2007年7月25日(水)「しんぶん赤旗」
政府 原発安全と太鼓判
“大地震にも耐える” 宣伝パンフ
|
「たとえ大地震が起きても、十分に耐えられる強さがあるか見ています」「大地震も想定した安全対策がとられていることを、原子力安全・保安院は厳しくチェックしています」――。新潟県中越沖地震で露呈したずさんな原子力発電所の耐震設計や地震対策について、経済産業省の原子力安全・保安院がこんな耳を疑うような手放しの安全宣伝パンフレットを製作し、各地で配布していたことが二十四日、わかりました。

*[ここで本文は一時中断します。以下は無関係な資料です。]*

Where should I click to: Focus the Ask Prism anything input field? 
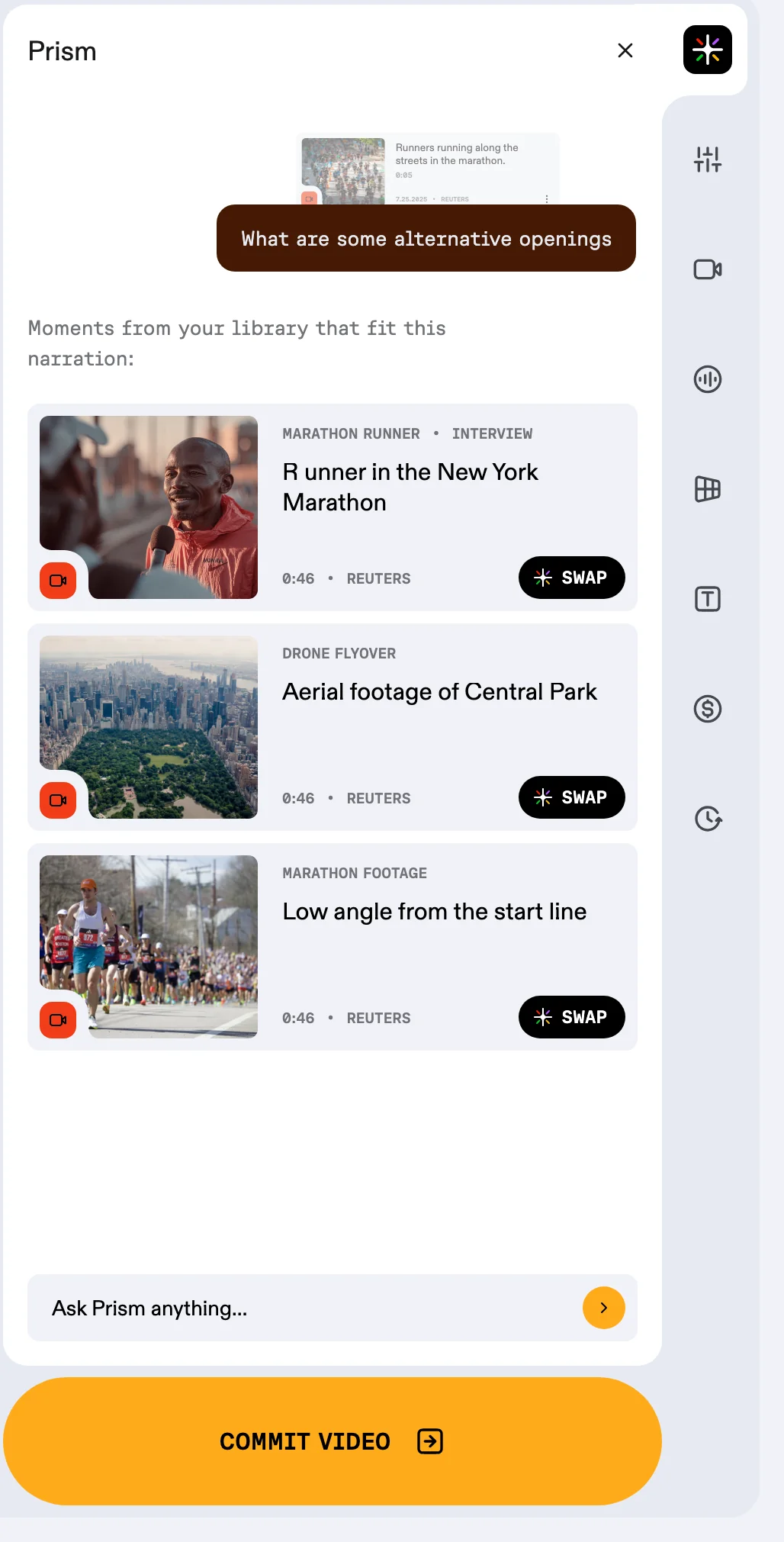(305, 1308)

このパンフレット『原子力発電所の安全確保にむけて』は、原子力安全・保安院が編集し、経済産業省所管の独立行政法人「原子力安全基盤機構」が発行したもの。原発直下でマグニチュード(M)6・5の地震しか想定していないのに、同パンフは「一般の建物の設計に用いられる三倍の静的な地震力まで考慮」「現実には起こりえないと考えられるような大地震も想定した安全対策がとられていることを、原子力安全・保安院は厳しくチェックしています」と太鼓判を押しています。
現実には、新潟県中越沖地震(M6・8)が東京電力柏崎刈羽原発を直撃し、重大な変圧器火災や放射能漏れ事故などに発展しました。
また、同パンフは「何重もの壁で放射性物質を管理。原子力安全・保安院はその妥当性をしっかりチェックしています」と、原発の安全をアピール。ところが、東京電力によると、今回の地震で使用済み核燃料プールから放射性物質を含む水が漏れ、放射性廃棄物のドラム缶数百本が散乱して数十本のふたが開くなどの汚染事故が起きました。
経済産業省によると、原発の安全宣伝などのための「広聴・広報・立地促進」の今年度予算は約千二百五十五億七千万円で、昨年度千百五十二億五千万円から9%も伸びています。